--- TEXTO ---

Aspectos como o surgimento posterior de mostras inspiradas na Bienal, as polêmicas e os jogos de interesse nas premiações, além do fluxo entre brasileiros e as comunidades artísticas americanas e até mesmo europeias são explorados pela pesquisadora. A docente dedica-se ao tema desde 2011, procurando entender como se deram as estratégias de legitimação internacional da produção e da circulação da arte em nações tidas como periféricas em relação aos centros de referência europeus. Nesta entrevista, a autora explica como o evento foi concebido e a repercussão político-cultural de sua existência.
Jornal da Unicamp – Quais foram as motivações para a publicação do livro?
Maria de Fátima Morethy Couto – O livro é um dos resultados da pesquisa que desenvolvo desde 2011 a fim de investigar as conexões existentes, no continente sul-americano e nos países da América Latina em geral, entre o campo da história da arte e o da crítica de arte. A obra toma a Bienal de São Paulo como estudo de caso, privilegiando suas conexões continentais, e contextualiza seu surgimento como resposta aos anseios, de parte da sociedade brasileira, por uma modernização cultural.
JU – Como se deu a conexão da Bienal de São Paulo com outros países da América Latina?
Maria de Fátima Morethy Couto – Concebida nos moldes da Bienal de Veneza, a Bienal de São Paulo inseriu o Brasil na rota das grandes exposições internacionais e forneceu uma vitrine, para os países vizinhos, do que se passava no mundo da “alta arte”, importando modas e tendências, mas, simultaneamente, gerando polêmicas sobre o que era apresentado e ampliando, assim, a discussão sobre a produção contemporânea. Também forneceu um modelo bem-sucedido de aliança cultural-empresarial que se mostrou atraente para gestores culturais de outros países. Vale enfatizar, por exemplo, o número elevado de países da América Central e do Caribe que integraram o evento desde suas primeiras edições, buscando visibilidade, ainda que relativa ou precária, para seus artistas.

---

TAREFAS:
- A) Liste os aspectos que, conforme o primeiro parágrafo do texto, são explorados pela pesquisadora.
- B) Transcreva do texto o trecho que vai de "Maria de Fátima Morethy Couto – O" até "da América Latina?", inclusive.
- C) Responda, com base no texto:
(i) Desde que ano a docente se dedica ao tema?
(ii) Nos moldes de qual evento foi concebida a Bienal de São Paulo?
(iii) De quais regiões vinha o número elevado de países que integraram o evento desde suas primeiras edições?
Os dados não são usados em nenhuma destas tarefas.

--- DADOS DE ORIGEM ---

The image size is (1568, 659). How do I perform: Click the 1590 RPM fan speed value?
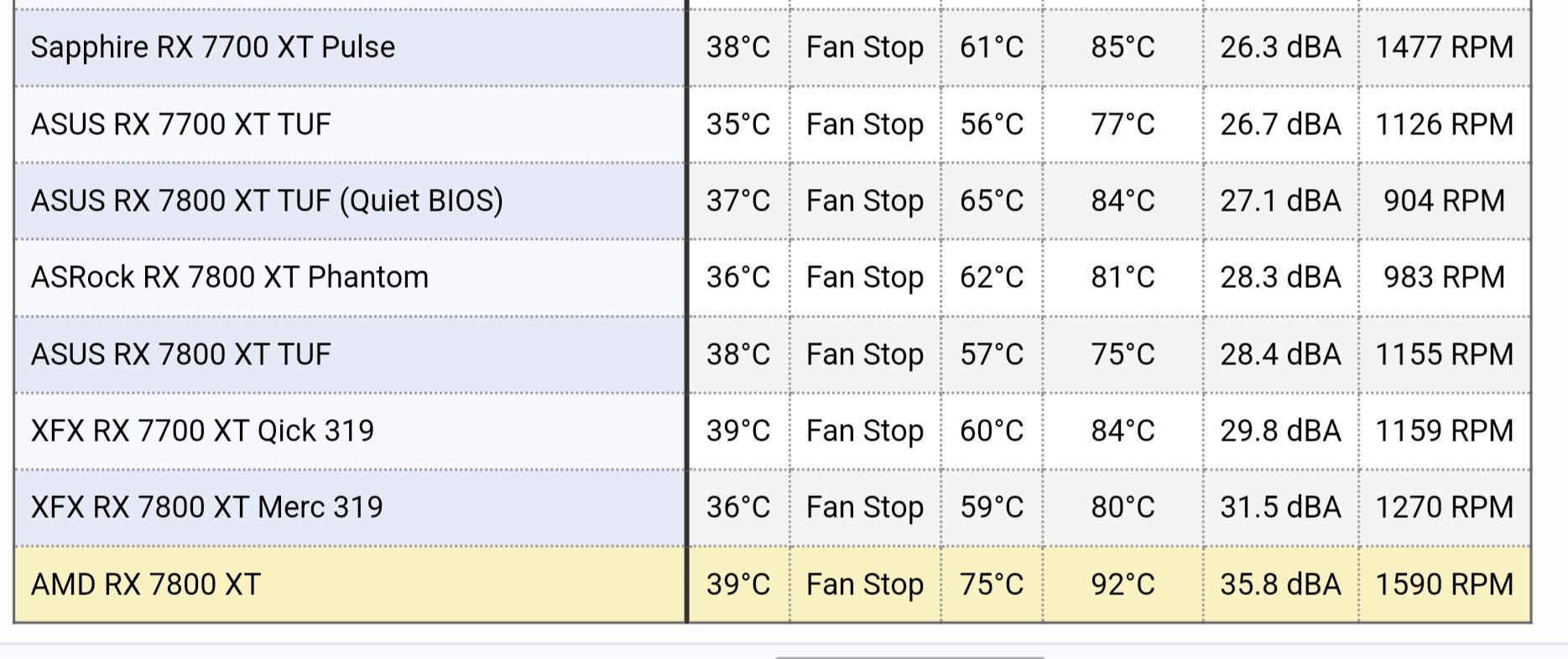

---

RESPOSTAS:
- A)
- o surgimento posterior de mostras inspiradas na Bienal
- as polêmicas e os jogos de interesse nas premiações
- o fluxo entre brasileiros e as comunidades artísticas americanas e até mesmo europeias

- B)
Maria de Fátima Morethy Couto – O livro é um dos resultados da pesquisa que desenvolvo desde 2011 a fim de investigar as conexões existentes, no continente sul-americano e nos países da América Latina em geral, entre o campo da história da arte e o da crítica de arte. A obra toma a Bienal de São Paulo como estudo de caso, privilegiando suas conexões continentais, e contextualiza seu surgimento como resposta aos anseios, de parte da sociedade brasileira, por uma modernização cultural.
JU – Como se deu a conexão da Bienal de São Paulo com outros países da América Latina?

- C)
(i) Desde 2011.
(ii) Da Bienal de Veneza.
(iii) Da América Central e do Caribe.